In other words, these early radical holiness had a socialist element to their thinking. They had many of the same goals as the socialist "Industrial Workers of the World" and competed for the same people. They just weren't violent like the IWW. They believed that Christians should share their possessions in common like Acts 2 and just keep enough to live on simply.

They had much in common with the social gospel movement in Chicago, although Kostlevy points out a very important difference: "The social gospel was never successful in either the socioeconomic integration of Christian communities or the establishment of churches among the poor. In abandoning, or more commonly minimizing, the evangelical message of personal salvation, Chicago Methodists were unintentionally replacing an experiential basis for unity, which allowed for a degree of cultural diversity, with a cultural and political understanding of Christian mission that saw the recipients as objects of charity and not brothers and sisters in Christ" (48).

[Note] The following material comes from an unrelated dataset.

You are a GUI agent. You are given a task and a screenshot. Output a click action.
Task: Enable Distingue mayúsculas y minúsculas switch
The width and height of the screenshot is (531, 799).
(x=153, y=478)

5. We are also talking about a radical premillennarianism that seized this radical wing of the holiness movement in the 1890s. Prior to the 1890s, most holiness people--as most Christians in general--were postmillennial. It was in the last decade of the nineteenth century that there was a mass conversion of the radical holiness preachers to a "Left Behind" style eschatology.

These lines from W. B. Godbey in 1898 were fun: "What a wonderful flood of light on this subject is inundating the world! Only two years ago brother Carradine got light on it, and preached it, and Dr. Watson preached his first sermon on it, and there has been a regular revelation on the subject in the last few years. You do not find one sanctified man in a thousand who is not looking for the speedy coming of the lord" (26).

Of course that was well over 100 years ago, so apparently Godbey was off a little on his timing. But premillennialism was part and parcel of the Pilgrim Holiness Church, and most Wesleyans remain premillennial today. One of the debates at the merger of the Wesleyan Church was whether it would have a statement requiring belief in pre-millennialism, which thankfully didn't happen.

Today, we would consider Daniel Steele a much more appropriate holiness model from that era, along with the National Holiness Association (NHA). These were more balanced holiness people. They were not liberals or followers of the social gospel. Yet they were targets of Knapp's vitriol. They weren't radical enough for him. If he had continued living, the MCA probably would have become too radical for him.

When Daniel Steele pointed out to Knapp that premillennialism wasn't in the Apostle's Creed, Knapp more or less replied that the Apostle's Creed was just a man made document.

6. Divine healing was also very important to these more demonstrative strands of the holiness movement. You can see Melvin Dieter's thesis here that the holiness movement of the turn of the century and the Pentecostal movement of that time both grew out of the same fertile soil.

Wesleyans still believe in divine healing today, although we don't emphasize it the way they did 100 years ago. A. B. Simpson was founder of the CMA church about this time, who emphasized a four-fold gospel with which the founders of the Pilgrim church agreed 1) Christ as savior, 2) Christ as sanctifier, 3) Christ as healer, and 4) Christ as coming king.

There is an outline of their preaching. They preached for people to come forward to the altar to get saved and sanctified. They preached healing. And they preached a speedy second coming.

7. There's a little taste of the introduction and first two chapters. Stay tuned for more...

1 comment:

Christopher C. Schrock said...

Does the book mention whether the MCA associated with Alexander Dowie (father of healing revivalism in America)? Dowie founded the Christian Catholic Church (1896) and established a City of Zion on the north side of Chicago (1900)? There seems to be some serious overlap between the two groups, and it is very interesting that both were centered in Chicago.